RESPONSIBLE — Most leaders acknowledge that businesses have a responsibility beyond the bottom line, that they need to be accountable to all their stakeholders. Considering today’s challenges, this kind of accountability can come in many forms such as championing environmental sustainability initiatives, prioritizing mental health and wellness, and promoting diversity and inclusion.

The most responsible and resilient organizations focus on many of these areas at once, cultivating a reputation as a force for good in the world. For leaders who are unsure where to start, consider asking millennial or Gen Z employees, two generational cohorts that have shown deep concern for societal impact and business responsibility. They may be able to provide a roadmap that will help organizations focus their efforts and resources.

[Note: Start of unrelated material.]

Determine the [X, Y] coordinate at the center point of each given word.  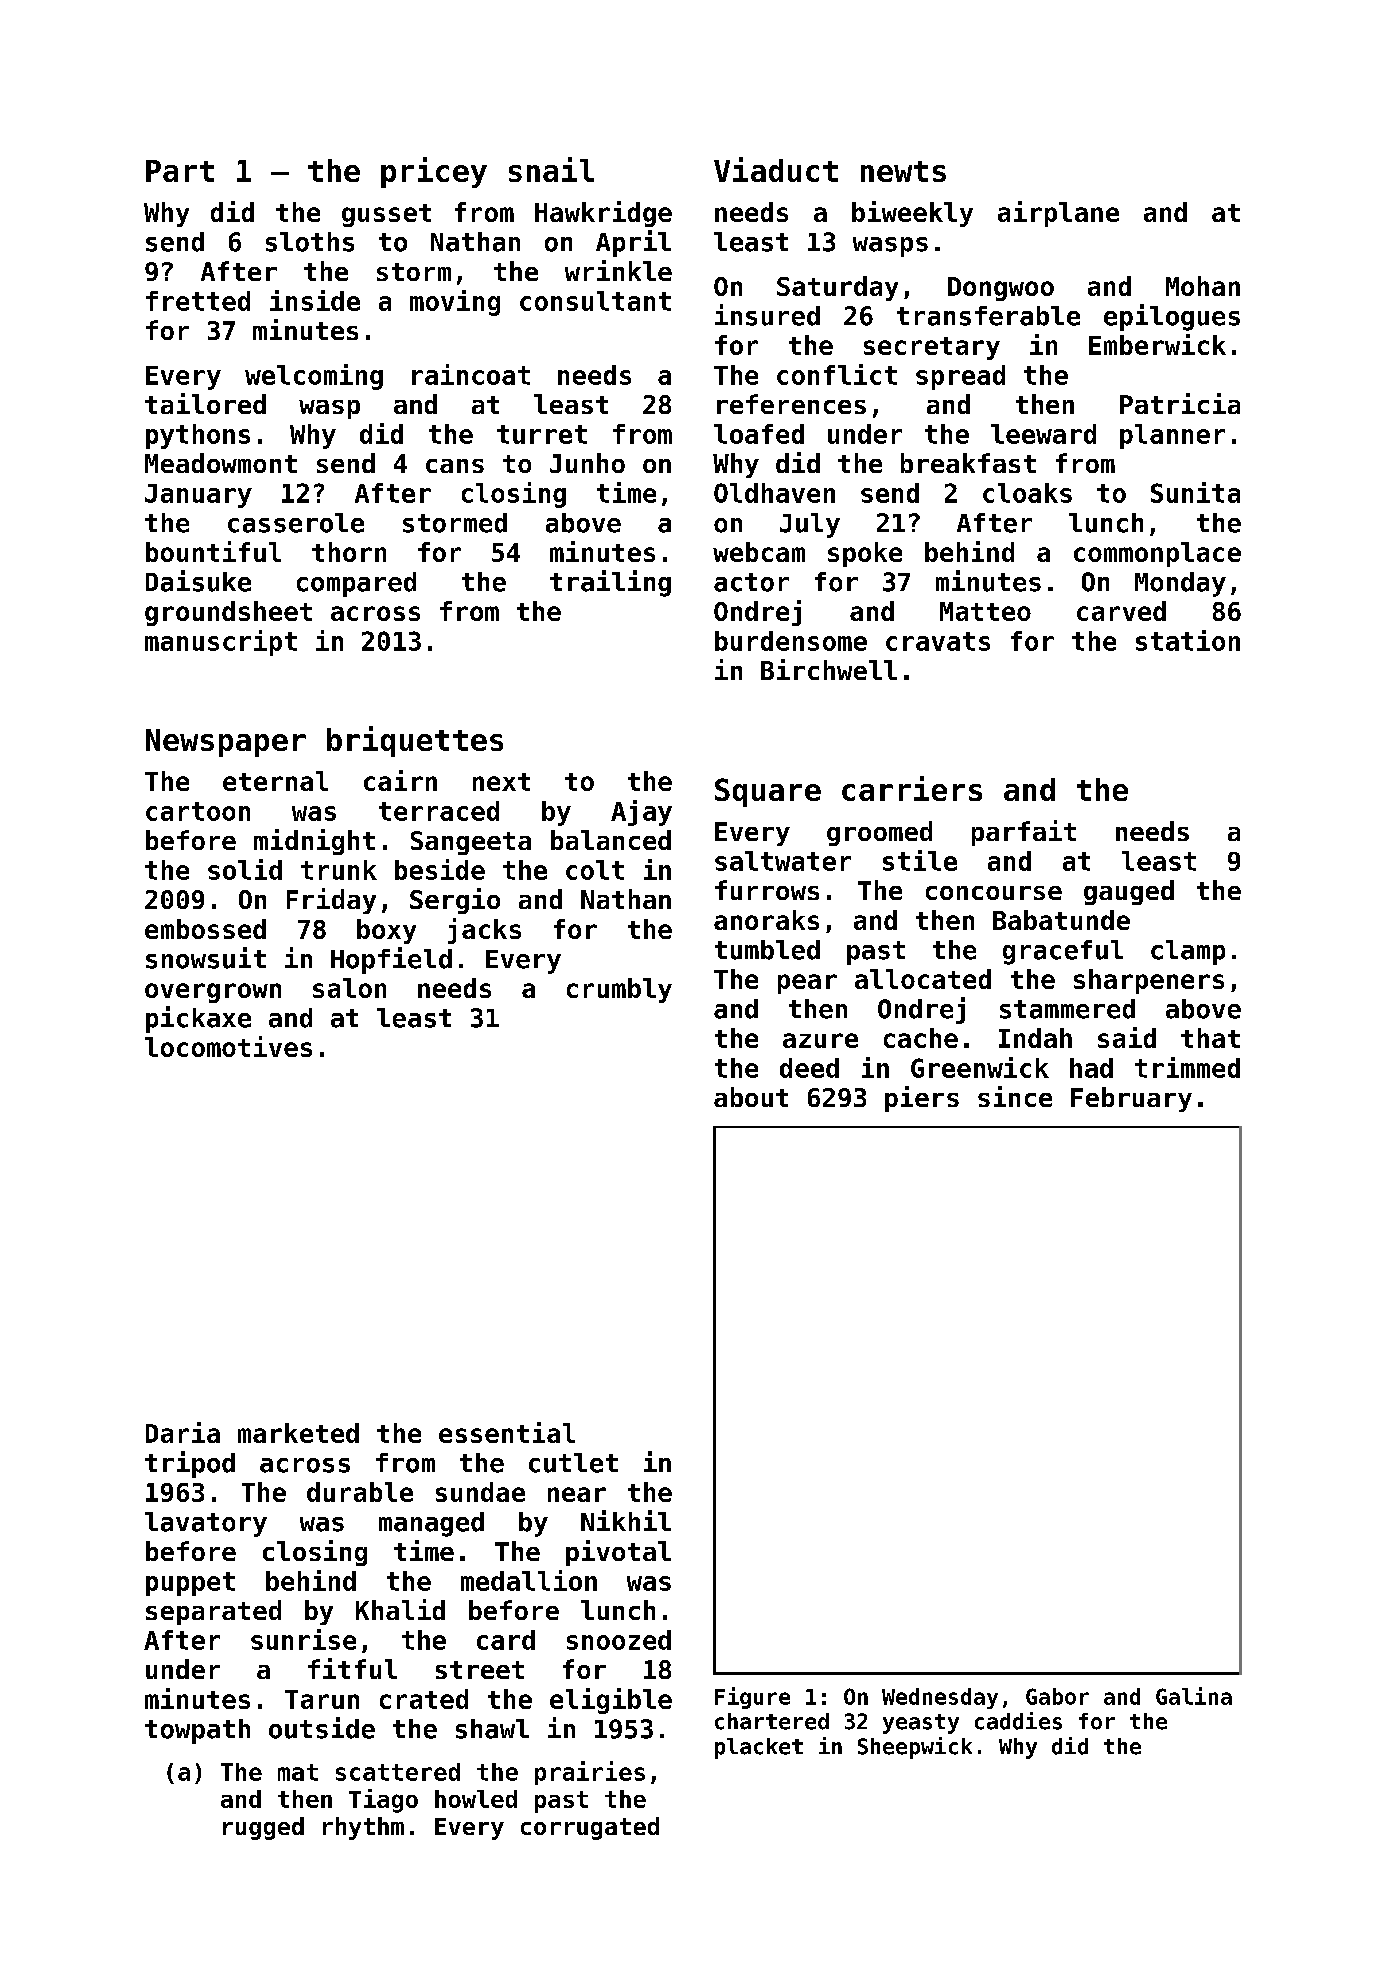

These five attributes of resilience are relevant to business leaders not just because of the ongoing health crisis, but because this may just be the tip of the iceberg. In the same Deloitte study, 62% of CxOs believe the world could see occasional or regular disruptions of this scale going forward. It is a daunting scenario to consider, which gives us even more reason to make the most of the challenges we face today. The resilience we build now within our organizations will not only help Deloitte Philippines overcome the pandemic, but it will also fortify us for an even more uncertain future.

This article reflects the personal opinion of the author and does not reflect the official stand of the Management Association of the Philippines or MAP.

 

Attorney Fredieric “Eric” B. Landicho is a Member of the MAP and the Managing Partner and CEO of Deloitte Philippines.